94 ¶ 230 Under the first factor of the Dill test, the court must determine
whether the corporate entity is the alter ego of the person or entity
at issue. Dill, ¶ 28. An alter ego relationship exists when a legal
entity, such as a corporation or an LLC, is merely an
instrumentality for the transaction of the shareholders’ or members’
affairs and “there is such unity of interest in ownership that the
separate personalities of the corporation [or LLC] and the owners no
longer exist.” In re Phillips, 139 P.3d 639, 644 (Colo. 2006)(citation
omitted). In making this determination, courts consider factors
such as whether (1) the entity is operated as a distinct business
entity; (2) funds and assets are commingled; (3) adequate business
records are maintained; (4) the nature and form of the entity’s
ownership and control facilitate misuse by an insider; (5) the entity
is used as a “mere shell”; (6) the entity is thinly capitalized; (7) legal
formalities are disregarded; and (8) the entity’s funds or assets are
used for nonbusiness purposes. Dill, ¶ 29. Courts consider the
specific facts of the case but need not find every factor is satisfied to
decide an entity is an alter ego. Id. Depending on the entity in
question, some of the factors will not readily apply. Sedgwick
Props., ¶ 36.
95 2. Analysis
¶ 231 We conclude the record supports the trial court’s conclusion
that the trust operated as Barney’s alter ego.
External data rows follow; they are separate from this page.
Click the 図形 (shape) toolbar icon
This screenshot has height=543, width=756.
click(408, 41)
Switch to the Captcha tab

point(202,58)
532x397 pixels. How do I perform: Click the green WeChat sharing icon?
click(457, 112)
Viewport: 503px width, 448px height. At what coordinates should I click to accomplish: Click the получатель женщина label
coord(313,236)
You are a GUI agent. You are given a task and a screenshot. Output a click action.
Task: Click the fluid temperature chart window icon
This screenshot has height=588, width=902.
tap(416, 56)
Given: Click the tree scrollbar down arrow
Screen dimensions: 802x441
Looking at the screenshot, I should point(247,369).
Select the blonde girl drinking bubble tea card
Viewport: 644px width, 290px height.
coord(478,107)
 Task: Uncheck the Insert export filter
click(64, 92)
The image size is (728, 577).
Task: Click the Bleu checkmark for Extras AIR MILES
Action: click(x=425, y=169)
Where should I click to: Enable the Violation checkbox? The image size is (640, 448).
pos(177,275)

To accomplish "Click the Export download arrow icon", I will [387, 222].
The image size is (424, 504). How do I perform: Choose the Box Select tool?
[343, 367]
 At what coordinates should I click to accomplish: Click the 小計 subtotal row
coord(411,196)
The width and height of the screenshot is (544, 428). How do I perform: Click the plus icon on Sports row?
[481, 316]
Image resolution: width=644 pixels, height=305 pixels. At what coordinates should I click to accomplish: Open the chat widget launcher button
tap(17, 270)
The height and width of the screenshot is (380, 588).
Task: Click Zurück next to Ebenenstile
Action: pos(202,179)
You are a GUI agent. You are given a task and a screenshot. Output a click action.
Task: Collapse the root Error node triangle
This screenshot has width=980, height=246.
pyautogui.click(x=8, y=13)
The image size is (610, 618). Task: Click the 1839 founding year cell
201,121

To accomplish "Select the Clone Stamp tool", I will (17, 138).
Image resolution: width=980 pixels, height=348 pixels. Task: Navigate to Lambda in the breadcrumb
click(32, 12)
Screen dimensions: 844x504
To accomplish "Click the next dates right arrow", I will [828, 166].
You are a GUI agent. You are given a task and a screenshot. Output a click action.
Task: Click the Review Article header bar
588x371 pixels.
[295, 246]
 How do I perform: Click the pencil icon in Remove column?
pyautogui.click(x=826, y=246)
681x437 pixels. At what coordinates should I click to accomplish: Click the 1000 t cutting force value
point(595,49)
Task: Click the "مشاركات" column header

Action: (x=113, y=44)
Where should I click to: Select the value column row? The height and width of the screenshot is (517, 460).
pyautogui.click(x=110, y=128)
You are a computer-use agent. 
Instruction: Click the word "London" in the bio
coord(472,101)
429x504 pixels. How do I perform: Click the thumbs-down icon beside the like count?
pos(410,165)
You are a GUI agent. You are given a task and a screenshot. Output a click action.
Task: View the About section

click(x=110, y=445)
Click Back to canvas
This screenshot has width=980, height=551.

¶ 232 First, the way the trust operated, and the nature and form of
its ownership, drastically increased the risk of its misuse. Barney
was the sole shareholder, trustee, and beneficiary of the trust. He
had control over the trust’s operations, and he benefited from its
business decisions.
¶ 233 Second, Barney used his control over the trust to exert control
over the Center for Excellence in Higher Education. The trust made
two loans, one of $200,000,000 and one of $231,000,000, to
finance the Center’s creation and its merger with other for-profit
colleges Barney owned, and he was the Center’s sole member and
chairman. As the trust’s sole shareholder, he was the Center’s
largest creditor, and he used the trust to fund and to control the
Center’s operations. In these ways, Barney’s position and control
blurred the lines between him and the trust. See Lakota Girl Scout
Council, Inc. v. Havey Fund-Raising Mgmt., Inc., 519 F.2d 634, 638
(8th Cir. 1975)(piercing the corporate veil was proper when, among
other things, evidence showed an individual was the corporation’s
96 sole shareholder; the individual was the corporation’s sole
incorporator; and only the individual gave loans to and borrowed
money from the corporation).
¶ 234 After the 2013 merger, the Center for Excellence in Higher
Education filed a change of ownership application with the
Department to maintain CollegeAmerica’s eligibility to participate in
Title IV funding. But the Department denied the Center’s
application because it determined that it was not operated as a
nonprofit. The Department reached this conclusion in part because
“the [t]rust retained the benefit of a continued stream of Title IV
revenues and Mr. Barney obtained significant control of [the
successor company], and, by extension, retained control of the
[various colleges].” The Department decided “the payments made
under the [loans], which are contingent on [the Center] ‘making
money,’ are essentially profit distributions to the trust —
substantially the same as it received when it was the sole
shareholder of the [various colleges].”
¶ 235 The Department’s denial of the successor company’s
application focused largely on the Department’s concern that
Barney’s control and his use of the trust would allow him to control
97 and extract profits from the Center. While we are not bound by the
decisions of federal agencies, we think the Department’s reasoning
is persuasive, and it supports our conclusion the Center was
Barney’s alter ego.
¶ 236 The trial court’s and remand court’s judgments are affirmed.
CHIEF JUDGE ROMÁN and JUDGE TOW concur.